When Dr. Richman reviews his copy of the report, we hope that he will heed his own advice and demonstrate strong leadership. We hope that he will not be deterred by strong vested interests and high emotions from doing the right thing. We hope that he will recognize the deficiencies of his own proposal and join with those that support the single payer approach. Comprehensive care for everyone at a lower cost is clearly the moral imperative.

Sumner Rosen, Professor Emeritus of Social Welfare Policy at Columbia University, responds on the problems of linking insurance to employment and the misplaced efforts of foundations. Donald Light expands on the issue and then comments on the Bush administration's unusual approach to health policy. And Beth Capell comments on factors other than price that influence employers.

Sumner M. Rosen, Ph.D.:

It's been clear for a long time that the employer base for health coverage will shrink irreversibly. Cost data like this tell part of the story; the more important part is the erosion of the employer-employee linkage as job tenure shortens and multiple jobs over one's working life become the dominant pattern. Employers will continue to shrink the core and expand the periphery of the work force through downsizing, contracting out and a host of other moves amply documented in the business press. That RWJ persists in this futile effort is discouraging evidence of failure to learn from substantial and growing evidence that new initiatives are needed. The right wing virus of ideological resistance to a federal program appears to have infected people and institutions that should know better.

Donald Light, Ph.D.:

Besides trying to get free-riding employers to offer affordable health insurance, the other great white hope of foundation board members is CHIP and its extensions.
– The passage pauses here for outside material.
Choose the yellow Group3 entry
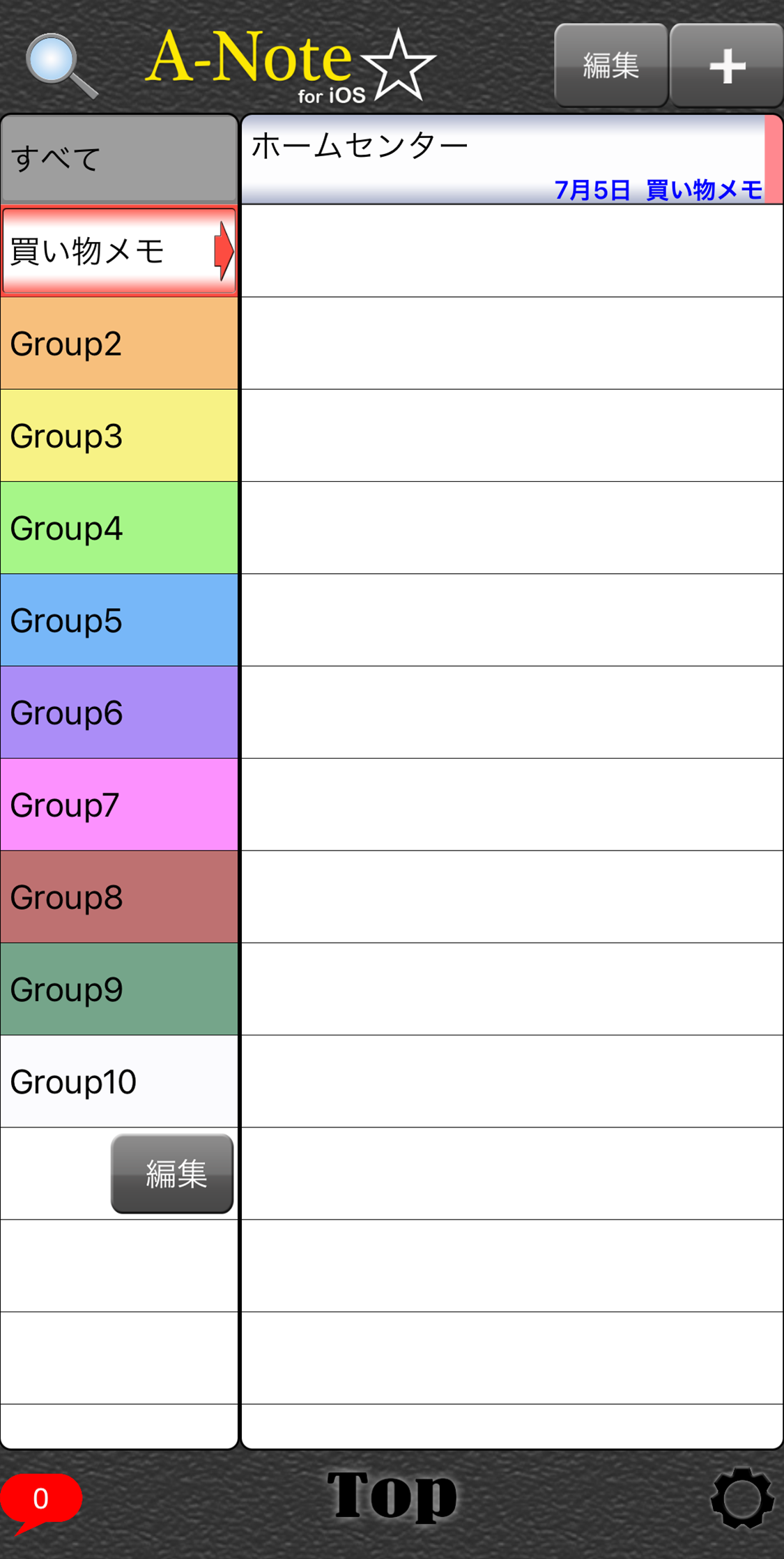This screenshot has height=1559, width=784. 119,436

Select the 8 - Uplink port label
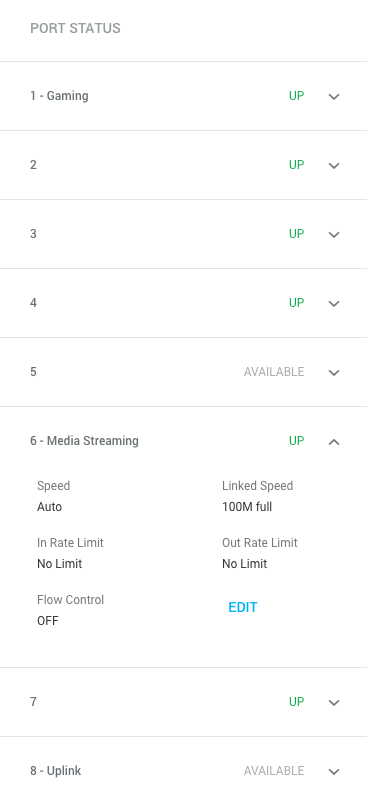(x=55, y=771)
They have poured tens of millions of private money into trying to make this new public patch, in the patchwork quilt of public health insurance programs, work. It would be instructive to hear from Ted Marmor and others why they think CHIP and other patches have low uptake and costly problems, while Medicare did not and does not.
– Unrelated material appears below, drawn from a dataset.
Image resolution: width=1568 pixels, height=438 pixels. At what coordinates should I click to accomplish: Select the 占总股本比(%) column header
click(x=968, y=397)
Closely related to this question is another approach: just do it. Today's NYTimes article announces that President Bush simply decided that Medicare would cover the wide-ranging, messy and costly care that patients with Alzheimer's disease need. It's a rather major advance for a tragic group that are an insurer's nightmare. It's "incremental reform" but without even the trappings of "reform." No debate. No bill. He just did it. What are the implications of this for participants and readers of this listserve?

Beth Capell, Ph.D.:

It would be terrific if one of our academic colleagues did a state-by-state comparison on this topic.
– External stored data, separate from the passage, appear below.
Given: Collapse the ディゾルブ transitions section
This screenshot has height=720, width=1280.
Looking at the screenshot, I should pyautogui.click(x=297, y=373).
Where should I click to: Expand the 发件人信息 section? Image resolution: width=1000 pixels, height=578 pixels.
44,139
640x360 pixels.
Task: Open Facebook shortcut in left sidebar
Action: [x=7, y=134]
Such a comparison would show that in California, where premiums are lower than almost anywhere else in the country, employers are substantially less likely to offer coverage, particularly to low-income workers, than elsewhere in the country where premiums are higher. This is also true within California: Bay Area employers facing higher premiums are more likely to offer coverage than Los Angeles employers whose relatively low premiums reflect a ferociously competitive market for both plans and providers.

Similarly, in California, in the early-mid 1990s when premiums were level or declining, employers shifted cost to workers and the number of uninsured remained stubbornly the same or increased--while in the late 90's as premiums in California increased, the number of uninsured declined and employers ceased shifting costs to workers---because of the tight labor market. Again, price of premiums was not directly and simply related to levels of uninsurance or worker share of premium.

While employers may claim that price is a major factor, experience suggests otherwise. Other factors, such as the nature of the labor market and the rate of unionization, are better explanatory factors for underlying trends.

Price is merely the polite term for employer freedom to ignore the need of working people for affordable health care.